Dataset entries:
______

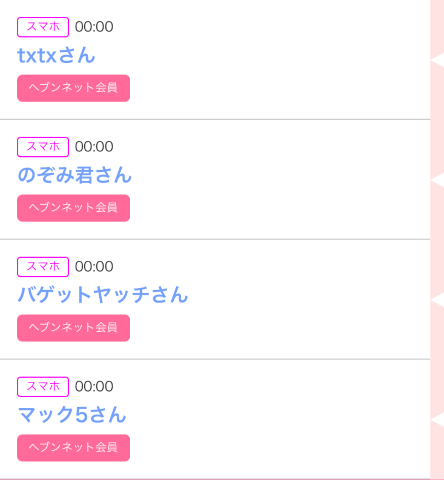
Task: Click ヘブンネット会員 badge under のぞみ君さん
Action: coord(73,208)
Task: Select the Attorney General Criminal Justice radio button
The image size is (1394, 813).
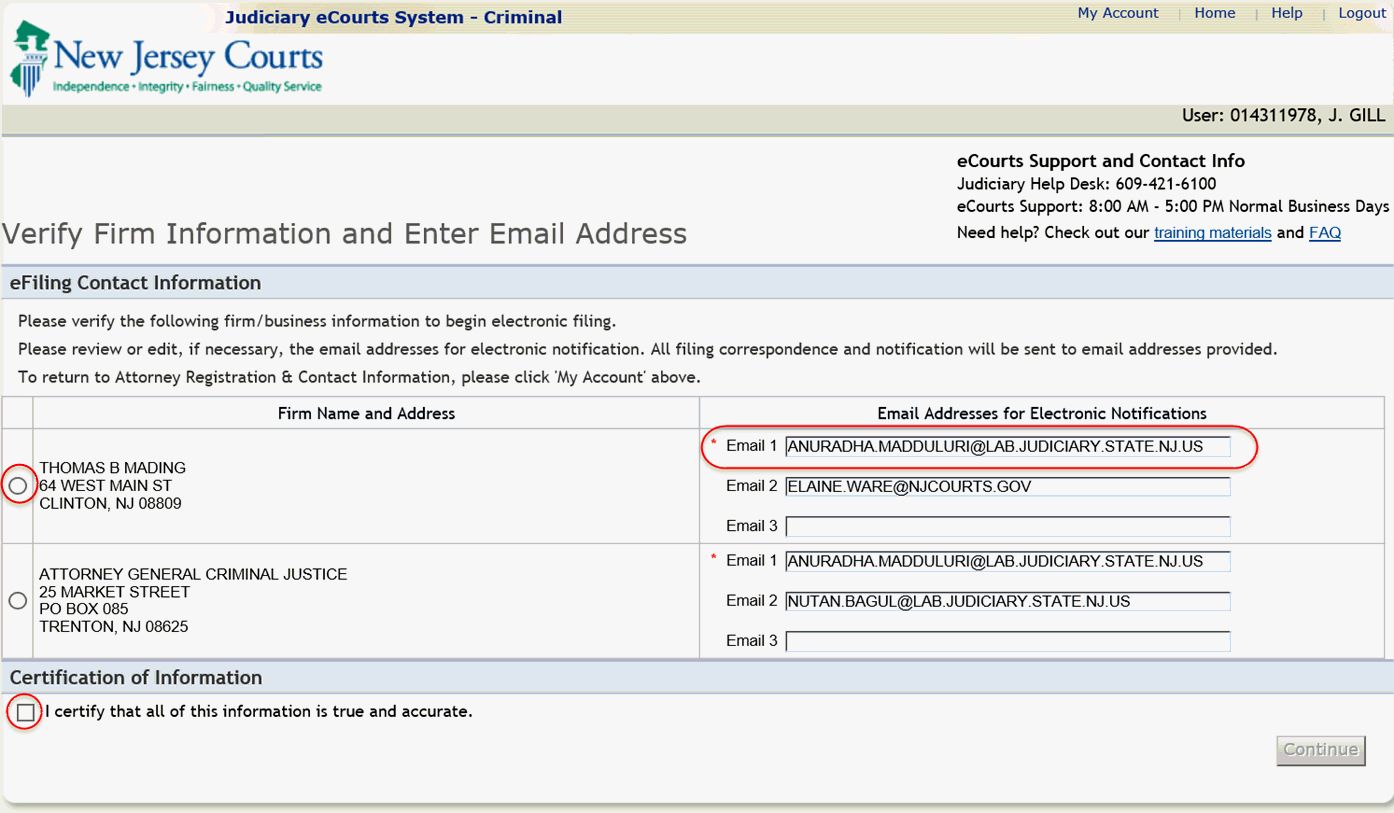Action: pyautogui.click(x=18, y=601)
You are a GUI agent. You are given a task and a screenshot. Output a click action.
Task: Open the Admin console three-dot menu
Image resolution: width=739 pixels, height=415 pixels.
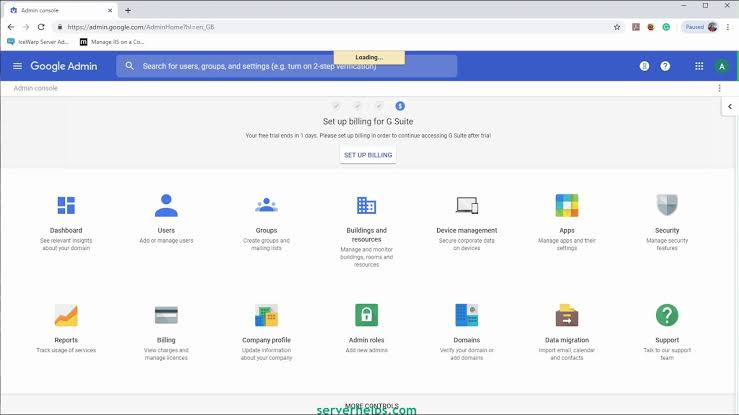coord(719,88)
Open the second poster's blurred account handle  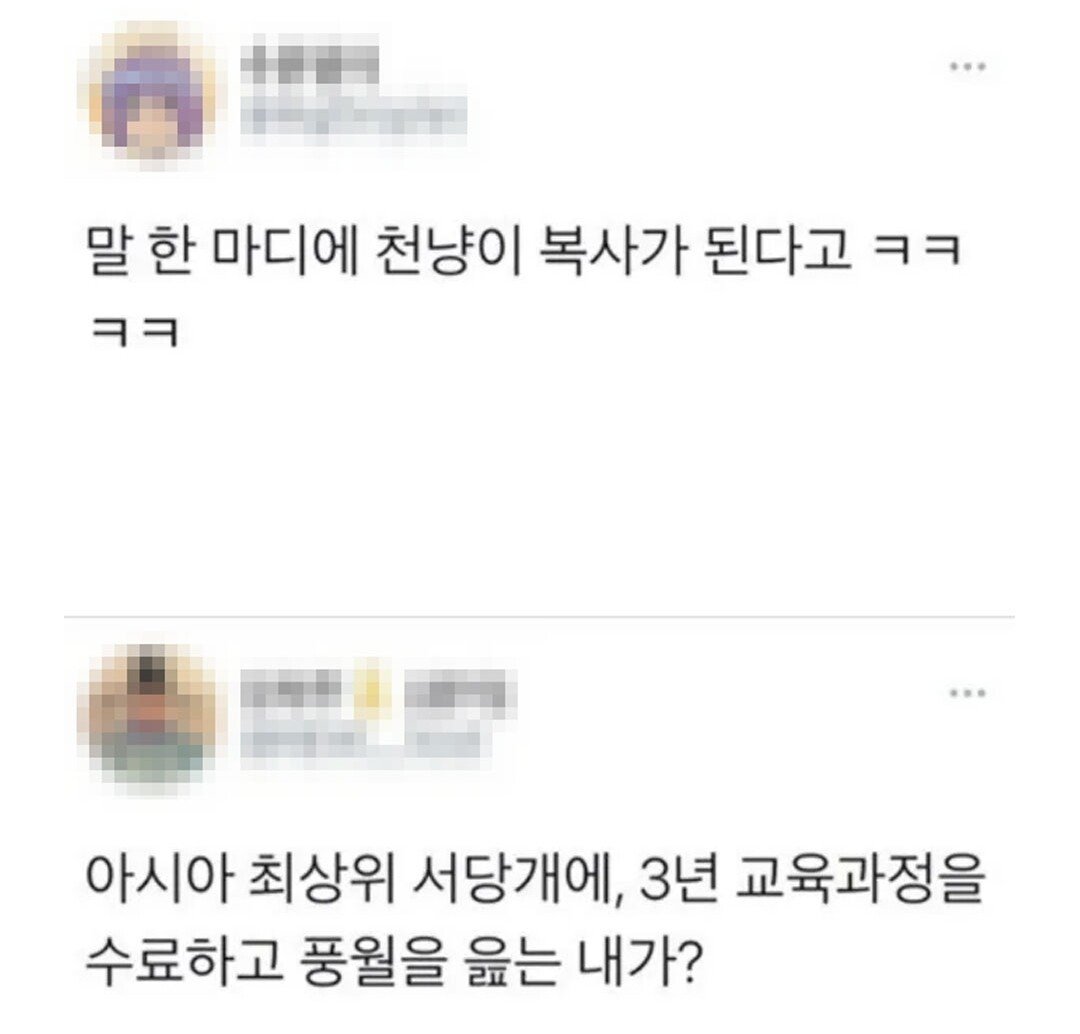(360, 743)
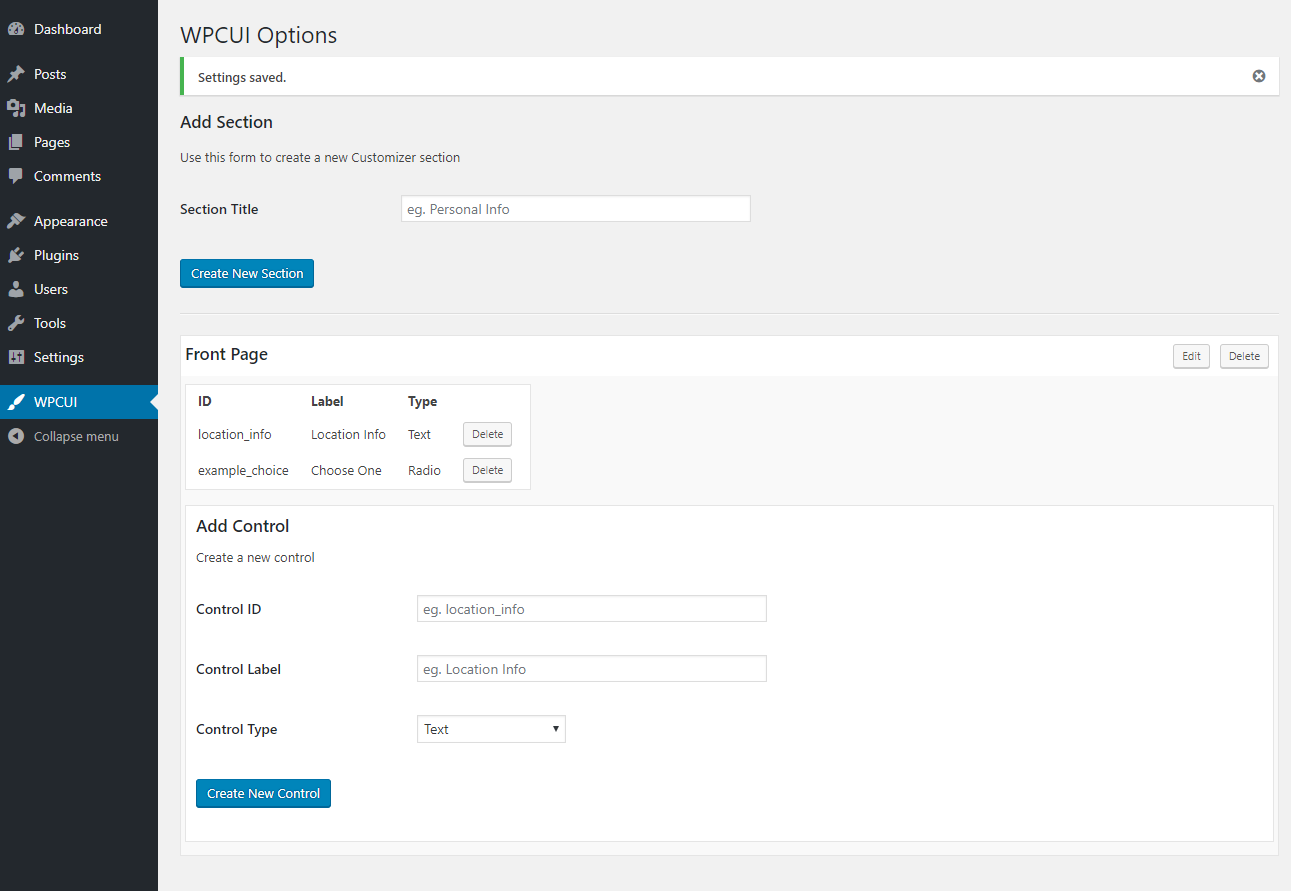Click into the Control ID field
1291x891 pixels.
click(592, 609)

______

→ **TASK PROMPT**
The answer must be the lines above from the one containing "Task: Select the" through the one containing "Task: Open the Admin console three-dot menu", reproduced exactly, with no pictures and nothing else.

→ **RESULT FOR THIS EXERCISE**
Task: Select the Attorney General Criminal Justice radio button
The image size is (1394, 813).
Action: pyautogui.click(x=18, y=601)
You are a GUI agent. You are given a task and a screenshot. Output a click action.
Task: Open the Admin console three-dot menu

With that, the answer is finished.